== WHAT THE TASK ASKS ==
Please take the lines from the one holding "質問一覧 (204, 51)" through the one holding "シェア (88, 234)" in the data below and copy them exactly.

== SUPPLIED MATERIAL ==
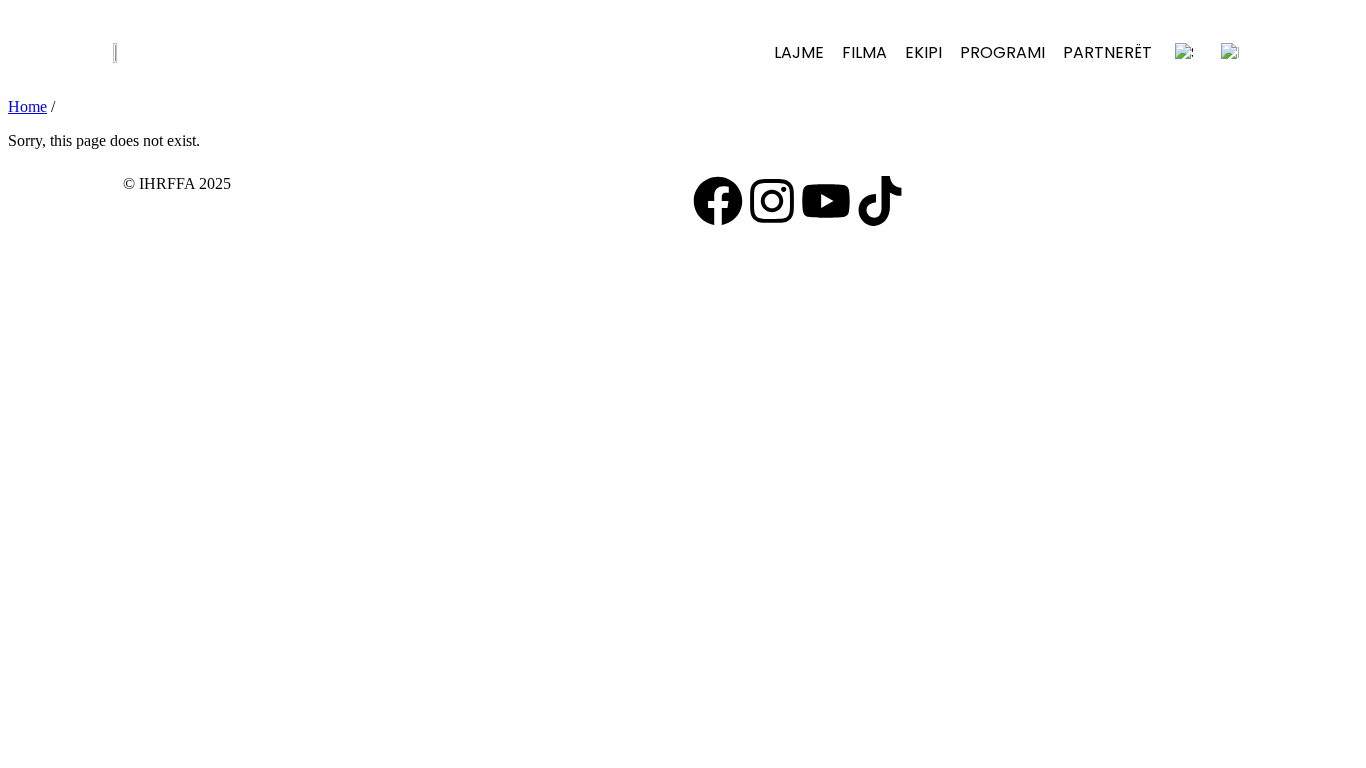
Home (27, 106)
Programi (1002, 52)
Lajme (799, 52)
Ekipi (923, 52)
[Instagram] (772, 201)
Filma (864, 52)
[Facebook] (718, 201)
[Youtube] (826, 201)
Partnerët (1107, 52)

--

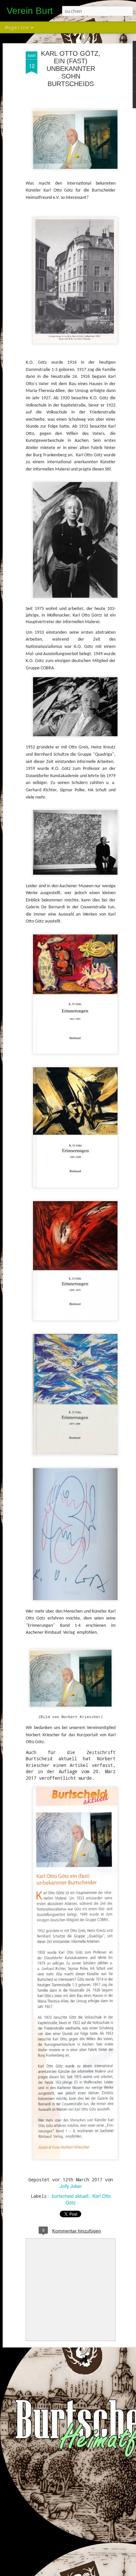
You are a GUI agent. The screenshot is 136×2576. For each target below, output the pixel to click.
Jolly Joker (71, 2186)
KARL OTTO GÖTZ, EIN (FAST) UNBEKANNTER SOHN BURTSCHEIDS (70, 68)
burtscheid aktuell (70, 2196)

* * *

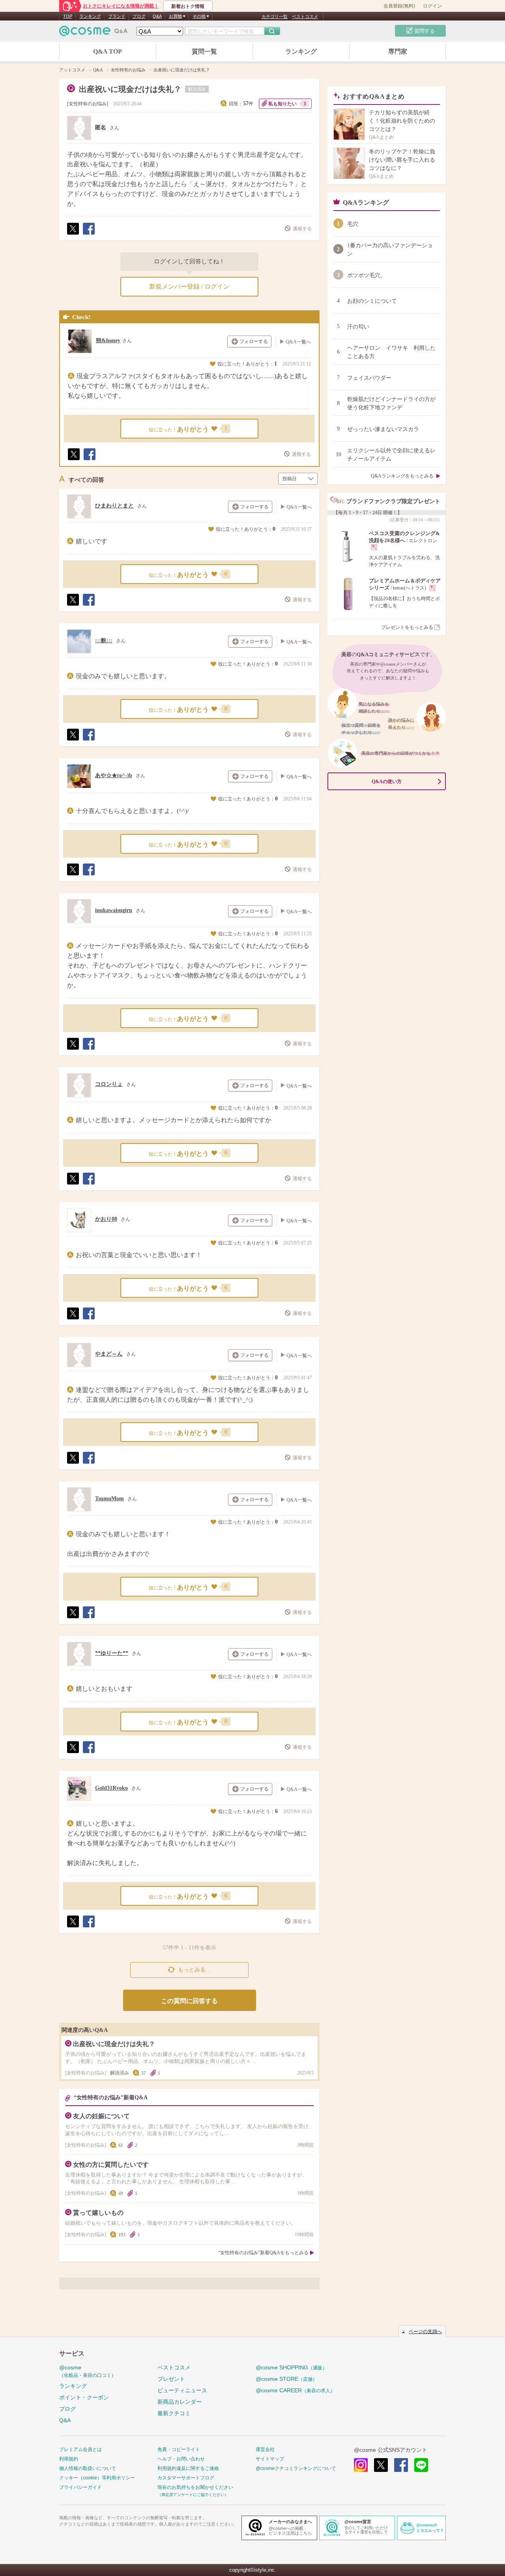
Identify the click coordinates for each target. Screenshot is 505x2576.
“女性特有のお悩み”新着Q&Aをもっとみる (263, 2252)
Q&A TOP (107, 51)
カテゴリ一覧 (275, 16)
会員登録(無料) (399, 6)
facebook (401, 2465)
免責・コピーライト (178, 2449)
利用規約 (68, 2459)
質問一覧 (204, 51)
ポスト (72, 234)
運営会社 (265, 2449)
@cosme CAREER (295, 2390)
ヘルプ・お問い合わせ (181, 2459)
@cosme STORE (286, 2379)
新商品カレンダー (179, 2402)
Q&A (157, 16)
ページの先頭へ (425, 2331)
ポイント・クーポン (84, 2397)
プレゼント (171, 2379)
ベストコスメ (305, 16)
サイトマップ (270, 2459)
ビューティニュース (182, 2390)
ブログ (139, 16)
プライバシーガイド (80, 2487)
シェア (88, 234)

== ANSWER SECTION ==
質問一覧 (204, 51)
ポスト (72, 234)
運営会社 (265, 2449)
@cosme CAREER (295, 2390)
ヘルプ・お問い合わせ (181, 2459)
@cosme STORE (286, 2379)
新商品カレンダー (179, 2402)
Q&A (157, 16)
ページの先頭へ (425, 2331)
ポイント・クーポン (84, 2397)
プレゼント (171, 2379)
ベストコスメ (305, 16)
サイトマップ (270, 2459)
ビューティニュース (182, 2390)
ブログ (139, 16)
プライバシーガイド (80, 2487)
シェア (88, 234)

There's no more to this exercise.